■ INFORMATION PROVIDED:
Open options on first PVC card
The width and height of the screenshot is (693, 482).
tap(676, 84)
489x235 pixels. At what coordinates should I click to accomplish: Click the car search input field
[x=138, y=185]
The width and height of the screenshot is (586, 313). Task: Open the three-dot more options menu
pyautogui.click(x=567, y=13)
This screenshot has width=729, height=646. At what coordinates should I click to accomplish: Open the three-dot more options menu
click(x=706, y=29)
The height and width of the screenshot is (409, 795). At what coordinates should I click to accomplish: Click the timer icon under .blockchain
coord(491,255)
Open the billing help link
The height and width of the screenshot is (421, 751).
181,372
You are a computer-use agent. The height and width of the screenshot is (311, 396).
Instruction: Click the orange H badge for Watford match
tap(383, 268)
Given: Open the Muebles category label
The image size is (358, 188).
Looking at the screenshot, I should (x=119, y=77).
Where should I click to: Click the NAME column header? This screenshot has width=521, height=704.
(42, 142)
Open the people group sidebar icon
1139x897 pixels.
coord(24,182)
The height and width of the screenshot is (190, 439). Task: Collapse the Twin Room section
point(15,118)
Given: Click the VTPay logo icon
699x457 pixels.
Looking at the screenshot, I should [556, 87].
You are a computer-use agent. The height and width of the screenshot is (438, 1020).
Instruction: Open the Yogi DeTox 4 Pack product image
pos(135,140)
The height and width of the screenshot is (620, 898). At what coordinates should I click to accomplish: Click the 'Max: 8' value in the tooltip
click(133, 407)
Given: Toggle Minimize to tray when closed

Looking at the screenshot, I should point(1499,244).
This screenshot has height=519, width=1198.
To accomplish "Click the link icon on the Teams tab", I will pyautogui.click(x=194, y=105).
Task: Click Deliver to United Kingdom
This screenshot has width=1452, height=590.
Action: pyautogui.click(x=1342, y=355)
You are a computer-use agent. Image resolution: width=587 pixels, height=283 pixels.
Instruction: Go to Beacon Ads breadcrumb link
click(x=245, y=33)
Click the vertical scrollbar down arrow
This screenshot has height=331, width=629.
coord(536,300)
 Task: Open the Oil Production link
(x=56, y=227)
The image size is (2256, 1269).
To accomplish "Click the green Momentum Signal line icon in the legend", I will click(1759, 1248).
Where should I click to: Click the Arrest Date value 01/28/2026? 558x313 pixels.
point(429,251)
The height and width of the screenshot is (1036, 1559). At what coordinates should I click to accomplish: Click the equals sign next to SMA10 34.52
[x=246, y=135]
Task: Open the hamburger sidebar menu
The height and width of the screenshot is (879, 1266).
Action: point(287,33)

■ STATED GOAL: Recast the records from the line with "is (438, 1020)." to the line with "Looking at the screenshot, I should point(1499,244)." as a two-column CSV with the headers instruction and response. Each record gets its own row, and each field is quoted, with any line breaks replaced by spaces.

■ ANSWER TO THIS EXERCISE:
instruction,response
"You are a computer-use agent. The height and width of the screenshot is (438, 1020). Instruction: Open the Yogi DeTox 4 Pack product image","pos(135,140)"
"The height and width of the screenshot is (620, 898). At what coordinates should I click to accomplish: Click the 'Max: 8' value in the tooltip","click(133, 407)"
"Given: Toggle Minimize to tray when closed","Looking at the screenshot, I should point(1499,244)."